RRSP/RRIF

5 timeless tips for investing your RRSPs

The first step to making good RRSP decisions is to figure out if making the contribution is the right course of action in the first place. Once you’ve decided that making a contribution makes sense, then you have to figure out where to invest the money.

What stage are you at?

How you invest your RRSPs will depend on what stage of investing you are at. When you are first starting out, you probably will keep things pretty simple. You might buy one or two investments at the same financial institution. The more money you have in your RRSPs, the more sophisticated you can get. Eventually, you should strive towards a Self-Directed RRSP.

Getting help or doing it yourself

The debate between advice or do it yourself has been around for a long time.

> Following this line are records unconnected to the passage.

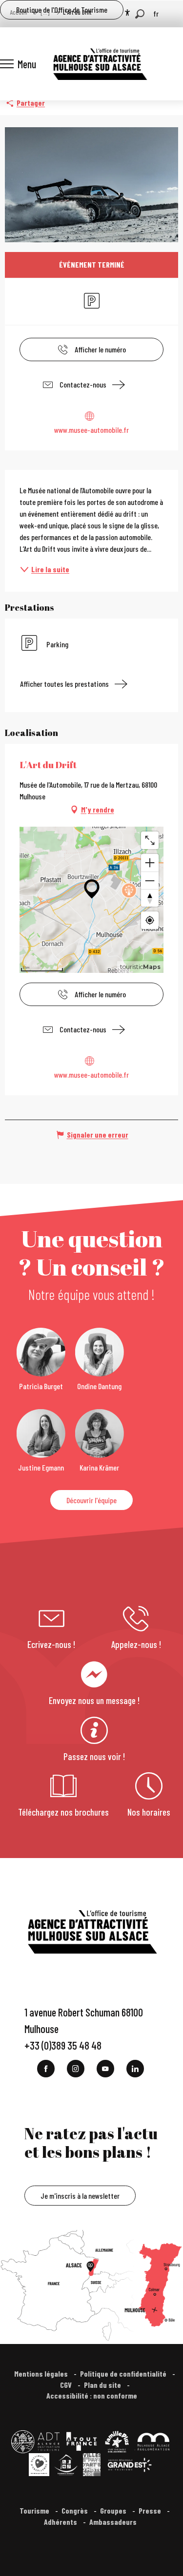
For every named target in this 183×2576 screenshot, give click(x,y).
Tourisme (35, 2510)
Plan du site (103, 2384)
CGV (66, 2384)
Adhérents (61, 2521)
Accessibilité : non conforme (91, 2395)
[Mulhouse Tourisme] (99, 64)
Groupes (114, 2510)
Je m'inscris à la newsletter (80, 2195)
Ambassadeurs (113, 2521)
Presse (151, 2510)
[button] (139, 13)
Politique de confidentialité (124, 2373)
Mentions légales (41, 2373)
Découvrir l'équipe (91, 1500)
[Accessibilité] (127, 13)
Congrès (75, 2510)
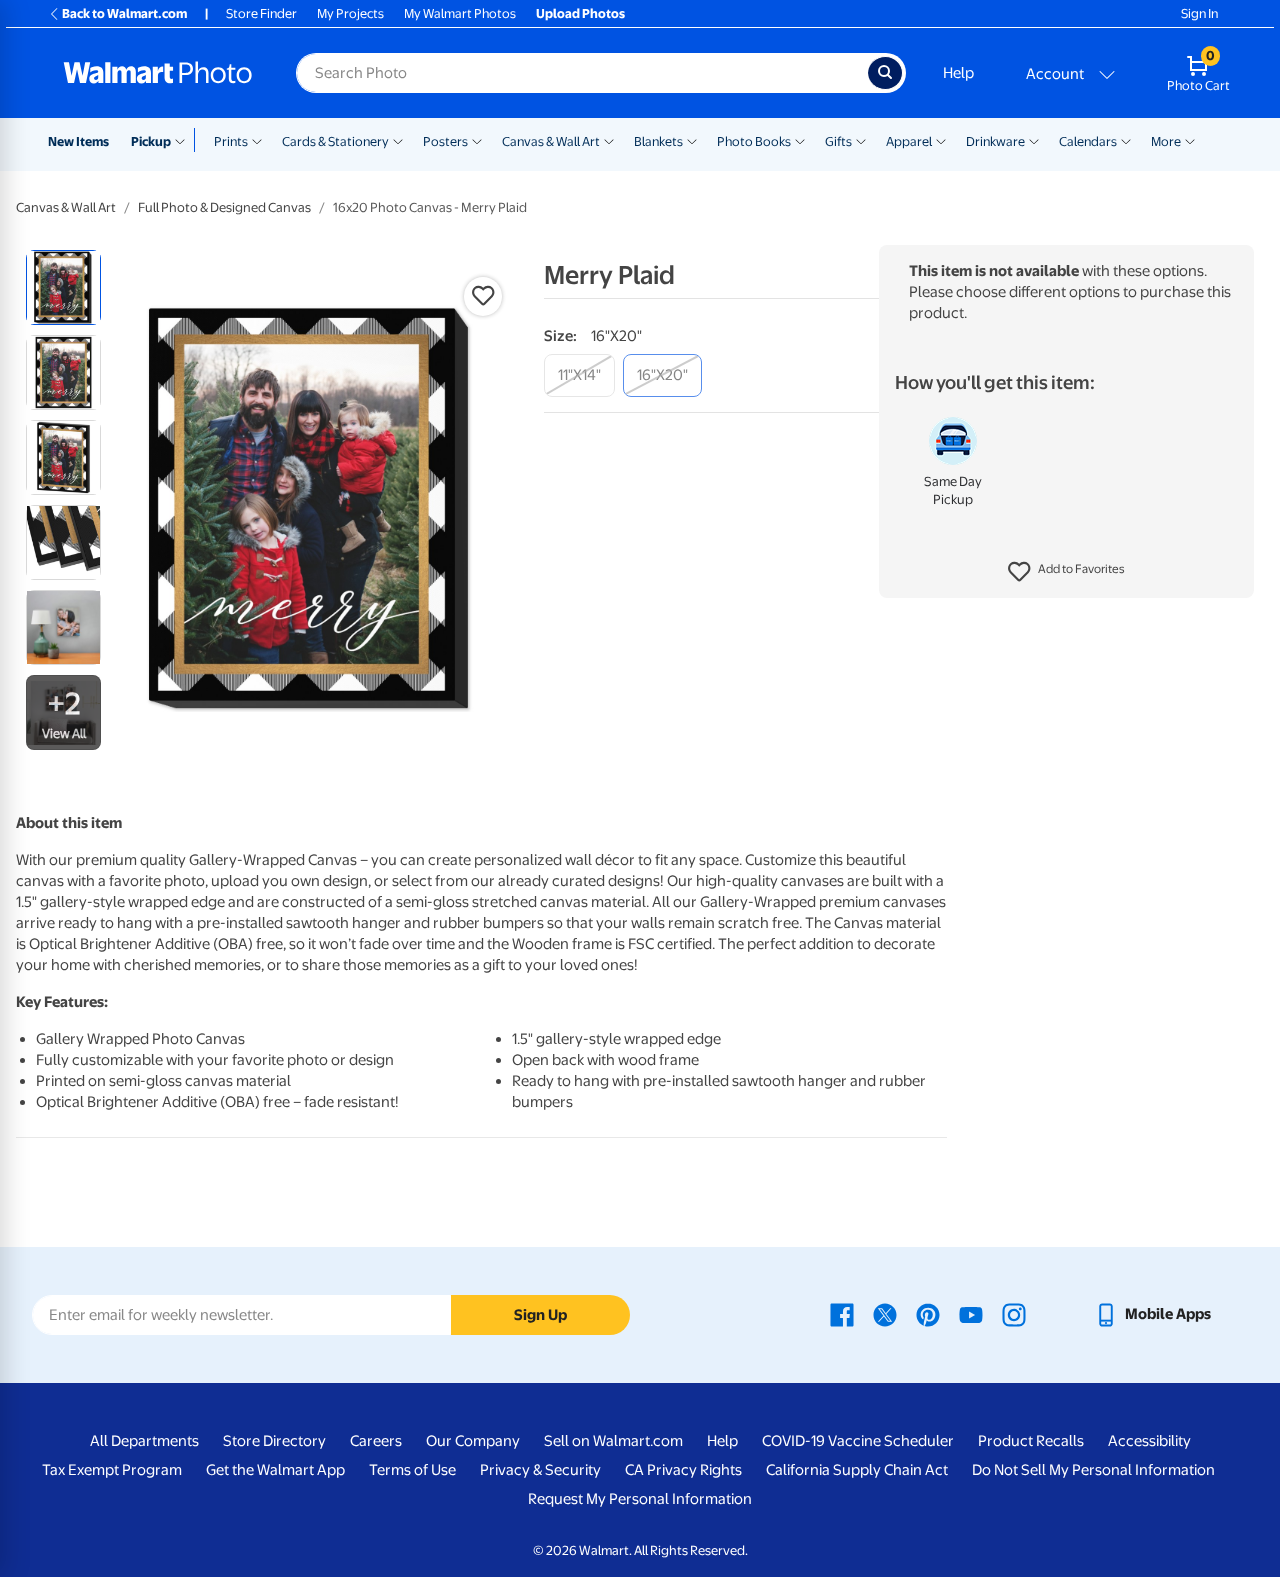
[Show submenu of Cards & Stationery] (398, 140)
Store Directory (274, 1441)
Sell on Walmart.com (613, 1441)
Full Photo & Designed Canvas (224, 207)
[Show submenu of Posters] (477, 140)
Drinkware (995, 141)
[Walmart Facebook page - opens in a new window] (842, 1314)
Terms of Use (412, 1470)
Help (958, 73)
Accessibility (1149, 1441)
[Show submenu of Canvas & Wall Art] (609, 140)
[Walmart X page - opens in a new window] (885, 1314)
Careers (376, 1441)
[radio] (63, 287)
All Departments (144, 1441)
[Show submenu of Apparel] (941, 140)
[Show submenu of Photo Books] (800, 140)
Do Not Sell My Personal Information (1093, 1470)
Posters (445, 141)
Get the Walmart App (275, 1470)
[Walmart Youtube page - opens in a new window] (971, 1314)
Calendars (1088, 141)
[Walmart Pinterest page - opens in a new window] (928, 1314)
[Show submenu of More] (1190, 140)
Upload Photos (580, 13)
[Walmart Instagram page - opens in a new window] (1014, 1314)
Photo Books (754, 141)
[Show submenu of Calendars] (1126, 140)
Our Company (473, 1441)
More (1166, 141)
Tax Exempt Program (112, 1470)
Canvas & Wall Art (551, 141)
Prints (231, 141)
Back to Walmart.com (124, 13)
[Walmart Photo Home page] (158, 73)
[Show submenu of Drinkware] (1034, 140)
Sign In (1199, 13)
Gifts (838, 141)
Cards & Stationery (335, 141)
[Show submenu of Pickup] (184, 140)
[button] (1066, 572)
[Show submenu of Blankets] (692, 140)
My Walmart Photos (460, 13)
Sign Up (540, 1315)
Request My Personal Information (640, 1499)
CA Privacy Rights (683, 1470)
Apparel (909, 141)
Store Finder (261, 13)
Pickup (151, 141)
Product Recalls (1031, 1441)
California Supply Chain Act (857, 1470)
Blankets (658, 141)
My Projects (350, 13)
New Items (78, 141)
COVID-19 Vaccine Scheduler (858, 1441)
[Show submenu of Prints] (257, 140)
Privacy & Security (540, 1470)
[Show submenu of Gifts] (861, 140)
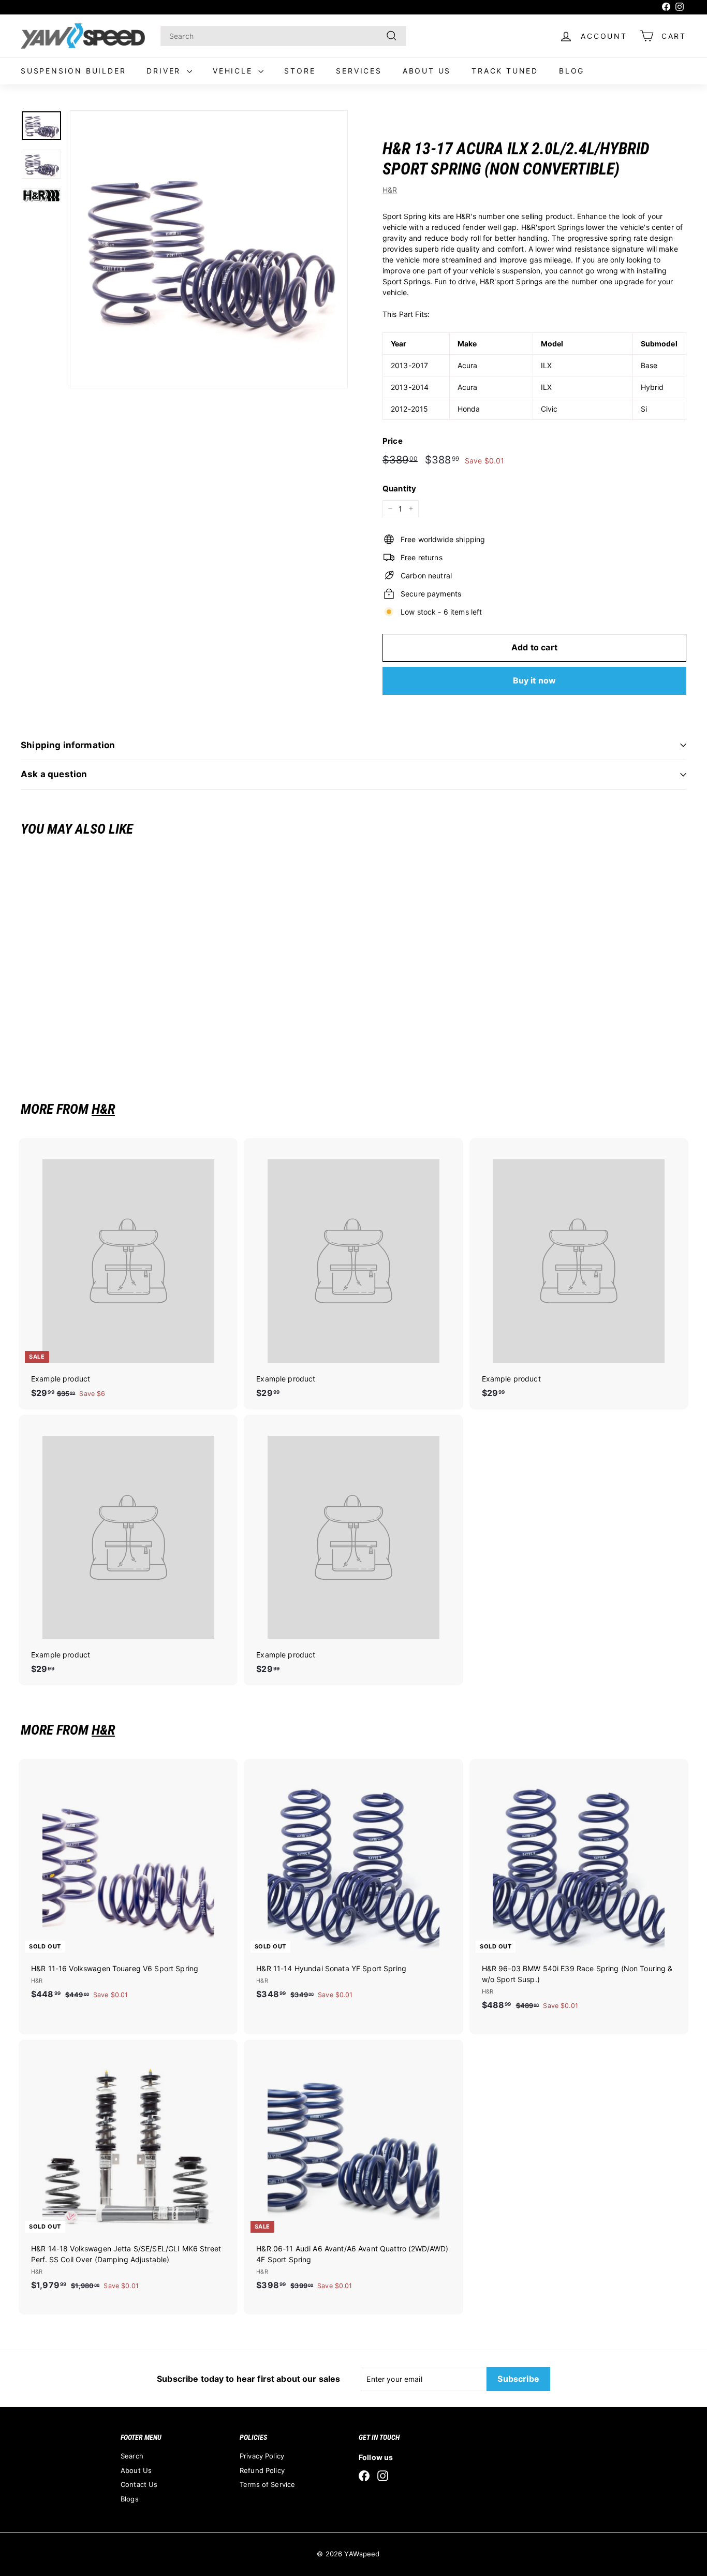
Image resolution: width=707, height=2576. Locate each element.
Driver (165, 70)
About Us (427, 70)
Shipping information (68, 745)
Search (132, 2456)
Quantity (399, 488)
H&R (389, 189)
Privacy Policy (262, 2456)
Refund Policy (262, 2470)
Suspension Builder (73, 70)
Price (392, 441)
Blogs (130, 2499)
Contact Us (139, 2484)
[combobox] (283, 36)
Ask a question (54, 774)
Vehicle (234, 70)
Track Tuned (505, 70)
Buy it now (534, 680)
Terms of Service (267, 2484)
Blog (571, 70)
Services (358, 70)
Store (299, 70)
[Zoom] (208, 249)
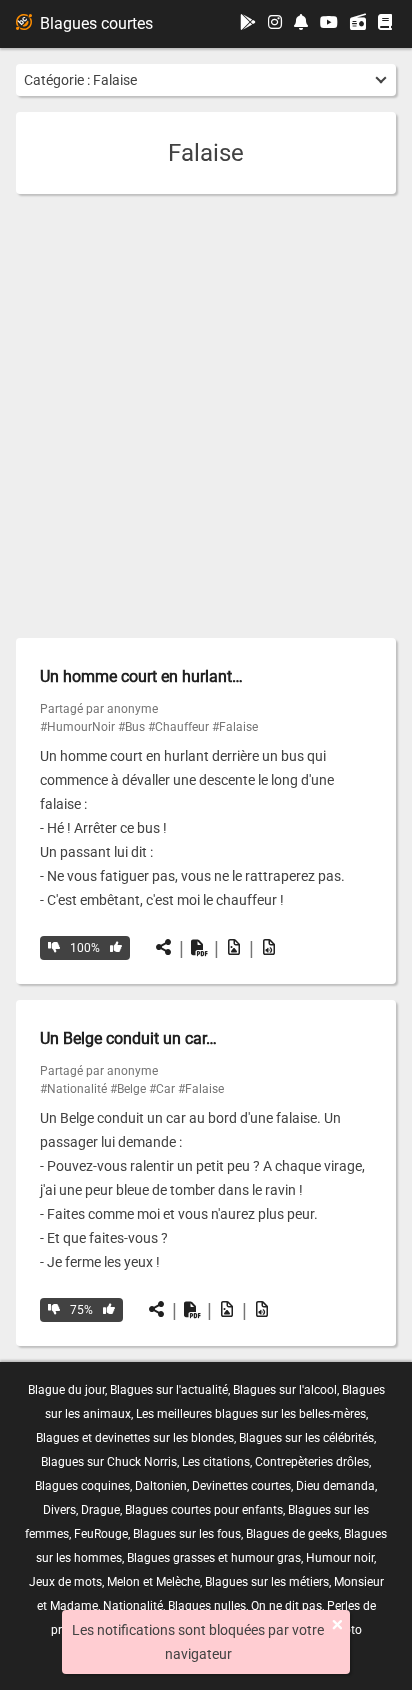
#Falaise (235, 727)
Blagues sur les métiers (267, 1582)
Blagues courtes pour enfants (204, 1510)
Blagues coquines (82, 1486)
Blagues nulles (207, 1606)
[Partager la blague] (164, 948)
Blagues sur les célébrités (306, 1438)
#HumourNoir (77, 727)
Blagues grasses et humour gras (214, 1558)
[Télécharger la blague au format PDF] (199, 948)
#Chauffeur (178, 727)
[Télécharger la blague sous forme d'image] (234, 948)
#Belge (128, 1089)
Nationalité (133, 1606)
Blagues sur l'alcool (285, 1390)
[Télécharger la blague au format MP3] (269, 948)
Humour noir (340, 1558)
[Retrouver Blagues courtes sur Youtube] (329, 23)
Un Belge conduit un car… (128, 1038)
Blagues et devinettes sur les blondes (135, 1438)
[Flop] (54, 948)
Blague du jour (66, 1390)
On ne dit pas (286, 1606)
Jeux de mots (65, 1582)
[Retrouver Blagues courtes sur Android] (248, 23)
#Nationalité (73, 1089)
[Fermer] (337, 1625)
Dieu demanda (335, 1486)
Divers (59, 1510)
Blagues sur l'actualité (169, 1390)
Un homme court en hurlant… (141, 676)
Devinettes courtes (241, 1486)
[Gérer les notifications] (301, 23)
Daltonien (161, 1486)
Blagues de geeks (292, 1534)
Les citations (216, 1462)
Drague (100, 1510)
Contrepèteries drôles (312, 1462)
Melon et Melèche (153, 1582)
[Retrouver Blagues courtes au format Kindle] (385, 23)
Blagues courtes (96, 23)
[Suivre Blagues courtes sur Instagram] (275, 23)
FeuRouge (101, 1534)
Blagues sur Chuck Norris (109, 1462)
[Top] (116, 948)
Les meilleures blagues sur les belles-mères (251, 1414)
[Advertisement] (206, 416)
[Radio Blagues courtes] (358, 24)
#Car (162, 1089)
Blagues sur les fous (187, 1534)
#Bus (131, 727)
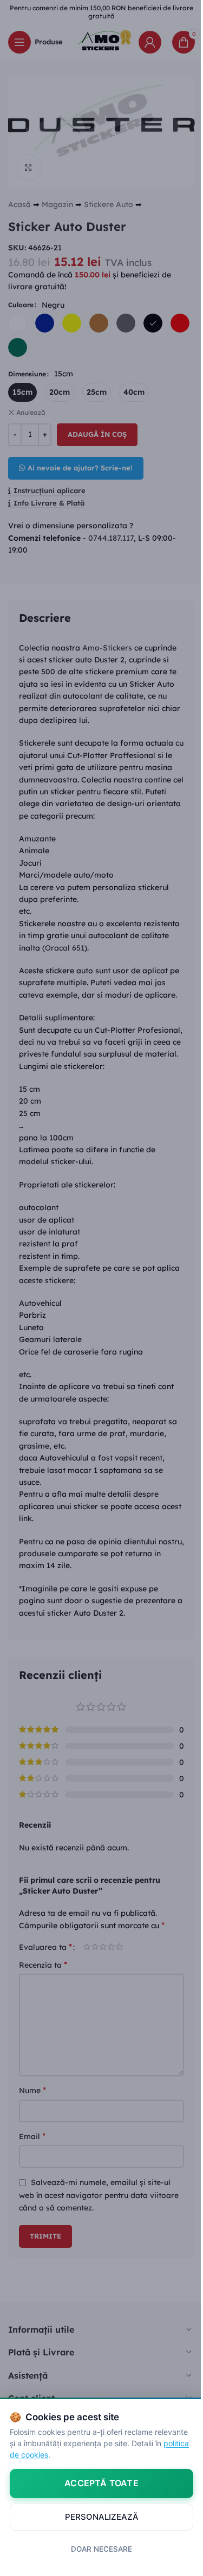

There may have been a time when there was a significant advantage having a good financial advisor to help you invest. Although many people can still benefit from using advisors, the do-it-yourselfer today has all the tools and information to do it on their own. It’s really your preference, comfort and confidence that will determine your course.

I’ve often said, the do-it-yourselfer needs to have the time, knowledge and desire to manage their own portfolio. If you do not have these qualities then you may look to a professional to get help.

Getting help is not always easy because there is also a myriad of choices out there when it comes to choosing an advisor. The other problem is the financial industry is scalable and relies on commission as compensation. In other words, many financial advisors need a certain level of assets to make it worth their time. Those investors just starting out may have to start by heading to the bank.

Whether you use and advisor or not, here are five timeless tips I am constantly preaching when it comes to investing.

1. Develop a framework

There’s a lot of noise, confusion and way too much choice out there. The secret to investment success is to develop a framework or a plan. When I give investment advice, I always preach the merits of having a plan. Without it, you are living by the wing-it strategy.

When it comes to an investment plan, Warren Buffet said it best, “To invest successfully over a lifetime does not require stratospheric I.Q., unusual business insight or inside information. What is needed is a sound intellectual framework for making decisions and the ability to keep emotions from corroding that framework.”

It’s all about structure, framework and planning.  If you are not sure how to develop a structure on your own, you can utilize some of these options:

2. Keep it simple.

There is no shortage of information out there. In fact it’s become overwhelming and confusing. We have too much choice and it’s paralyzing us from making decisions. There’s something to be said about keeping it simple. If you think about it, the strategies that seem to stand the test of time are the ones that are simple. It’s also so much easier to manage a simple portfolio.

Sometimes investors confuse the principle of diversification with complication.  You can diversify a portfolio without complicating it: 

    • Maybe this is why strategies like the couch potato strategy continues to increase in popularity. 
    • And products like All-in-one-ETFs or Target Date Funds are taking storm
    • And services like Robo-Advisors are replacing main stream advisors

3. Don’t chase performance

One of the first major research projects I did back in 1998 was about chasing performance with mutual funds and how often it works. I’ve updated this research so it includes data from 1985 to 2006 but I suspect the data would not change much if I brought it up to 2010. According to my research, chasing performance works about 15% of the time. In other words, choosing a top performer in one year will result in being a top performer the following year 15% of the time. 85% of the time it does not work which is not good odds.

4. Watch your fees

Fees do matter and yet so many people I meet have no clue what they are paying in fees. Study after study says that fees have a direct impact on your long term performance. If you want too look at my research on mutual fund fees and how they affect performance, here’s the link: Fees do matter.

5. Stay engaged

I suspect money it important to you. If so, you have to care about your money enough to stay engaged. It takes hard work to make money, so you need to invest some time into protecting and managing it. Don’t ignore your portfolio. If you don’t care, who will?

Comments

  1. The Blunt Bean Counter

    Jim, you just provide solid practical advice on a consistent basis, there is something to be said for that.

  2. Tom Napiontek

    Thanks, Jim.
    Some great advice – especially about keeping it simple. I think many people confuse ‘diversified portfolio’ with ‘complicated portfolio’ and simply don’t understand you can protect yourself with simple and even passive investments that will prepare you for retirement.